- Directive a -
Quote the rows from the line with "This screenshot has height=768, width=1228." through the line with "prompt-dollar: $ is", keeping both of those lines.

- Document passage -
%%

Reputation: 53
unsigned int tid = threadIdx.x + threadIdx.y * blockDim.x;
unsigned int warpid = tid / warpSize;
This is good for blocks with more than one dimension right?
int i = blockIdx.x * blockDim.x + threadIdx.x;
int j = blockIdx.y * blockDim.y + threadIdx.y;
int k = blockIdx.z * blockDim.z + threadIdx.z;
int tid = i + j + k;
int l = tid / warpSize;
Is that right? I know this doesn't make sense...
Upvotes: 1
Views: 1356
Reputation: 1507
To compute thread id (block unique) and respect the way how the threads are organized on GPU :
int tid = threadIdx.x +
threadIdx.y * blockDim.x +
threadIdx.z * blockDim.x * blockDim.y;
To compute warp id:
int warpid = tid / 32;
By this, threads with the same warpid
belong to the same warp.
EDIT:
As it is stated above this computation of tid
is only block unique. You can not use it to access unique index of the arrays A, B, C
. Similarly, the variable warpid
stores only block unique index of warp.

%%

- Directive b -
Extend the forum thread on computing thread and warp IDs in CUDA, starting after its final sentence.

[Data drawn from a collection]
%%

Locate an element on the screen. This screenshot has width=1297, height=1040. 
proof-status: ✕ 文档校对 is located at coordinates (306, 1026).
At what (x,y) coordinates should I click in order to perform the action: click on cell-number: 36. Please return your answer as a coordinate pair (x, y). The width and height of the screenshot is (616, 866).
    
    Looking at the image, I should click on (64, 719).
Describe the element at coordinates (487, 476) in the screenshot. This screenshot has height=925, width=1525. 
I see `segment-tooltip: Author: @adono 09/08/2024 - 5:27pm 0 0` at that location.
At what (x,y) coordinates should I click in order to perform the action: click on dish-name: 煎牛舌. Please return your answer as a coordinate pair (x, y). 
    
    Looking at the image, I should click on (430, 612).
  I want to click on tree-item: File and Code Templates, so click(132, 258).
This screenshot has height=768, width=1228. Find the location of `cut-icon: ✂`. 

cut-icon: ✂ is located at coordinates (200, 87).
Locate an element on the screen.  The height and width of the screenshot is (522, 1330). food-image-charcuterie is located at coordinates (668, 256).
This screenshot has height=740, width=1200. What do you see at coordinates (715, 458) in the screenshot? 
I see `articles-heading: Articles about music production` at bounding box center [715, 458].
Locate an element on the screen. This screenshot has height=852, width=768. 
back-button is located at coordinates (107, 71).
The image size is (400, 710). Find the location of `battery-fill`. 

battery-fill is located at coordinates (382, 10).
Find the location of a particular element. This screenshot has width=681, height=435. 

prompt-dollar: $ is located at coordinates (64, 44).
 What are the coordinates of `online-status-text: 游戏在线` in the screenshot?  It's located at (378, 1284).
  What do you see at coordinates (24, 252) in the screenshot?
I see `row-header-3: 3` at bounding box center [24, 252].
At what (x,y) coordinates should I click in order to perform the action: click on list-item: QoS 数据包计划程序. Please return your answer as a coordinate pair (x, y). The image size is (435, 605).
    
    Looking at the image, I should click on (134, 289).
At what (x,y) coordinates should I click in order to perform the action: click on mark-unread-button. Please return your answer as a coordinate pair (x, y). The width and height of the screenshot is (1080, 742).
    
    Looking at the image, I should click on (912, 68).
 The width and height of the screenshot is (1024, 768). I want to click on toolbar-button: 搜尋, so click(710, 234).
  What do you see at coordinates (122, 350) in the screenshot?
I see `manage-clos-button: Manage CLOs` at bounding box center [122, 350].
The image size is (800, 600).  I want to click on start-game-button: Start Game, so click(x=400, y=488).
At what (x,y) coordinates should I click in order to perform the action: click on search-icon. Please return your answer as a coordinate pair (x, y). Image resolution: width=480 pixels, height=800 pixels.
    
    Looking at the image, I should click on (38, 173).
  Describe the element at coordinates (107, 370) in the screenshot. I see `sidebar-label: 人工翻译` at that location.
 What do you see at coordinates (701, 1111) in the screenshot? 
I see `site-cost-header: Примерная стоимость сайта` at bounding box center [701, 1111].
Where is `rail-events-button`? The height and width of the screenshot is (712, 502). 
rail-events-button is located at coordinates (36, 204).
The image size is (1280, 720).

%%

- Exercise answer a -
This screenshot has height=768, width=1228. Find the location of `cut-icon: ✂`. 

cut-icon: ✂ is located at coordinates (200, 87).
Locate an element on the screen.  The height and width of the screenshot is (522, 1330). food-image-charcuterie is located at coordinates (668, 256).
This screenshot has height=740, width=1200. What do you see at coordinates (715, 458) in the screenshot? 
I see `articles-heading: Articles about music production` at bounding box center [715, 458].
Locate an element on the screen. This screenshot has height=852, width=768. 
back-button is located at coordinates (107, 71).
The image size is (400, 710). Find the location of `battery-fill`. 

battery-fill is located at coordinates (382, 10).
Find the location of a particular element. This screenshot has width=681, height=435. 

prompt-dollar: $ is located at coordinates (64, 44).

- Exercise answer b -
The reason why your approach works for one dimensional blocks and grid is that the expression int i = blockIdx.x * blockDim.x + threadIdx.x;
calculates grid unique thread id and variables j
and k
equal zero.
So, computation of identifiers depends on the purpose as well as on the dimensions of blocks and grid. For example, if you want to compute global identifiers of threads to access some global memory arrays with 1D grid and 3D blocks:
int tid = threadIdx.x +
threadIdx.y * blockDim.x +
threadIdx.z * blockDim.x * blockDim.y +
blockIdx.x * blockDim.x * blockDim.y * blockDim.z; // number of threads in prior blocks
and the calculation of the warp identifier depends on the purpose (whether you are interested in global or block unique id) as well.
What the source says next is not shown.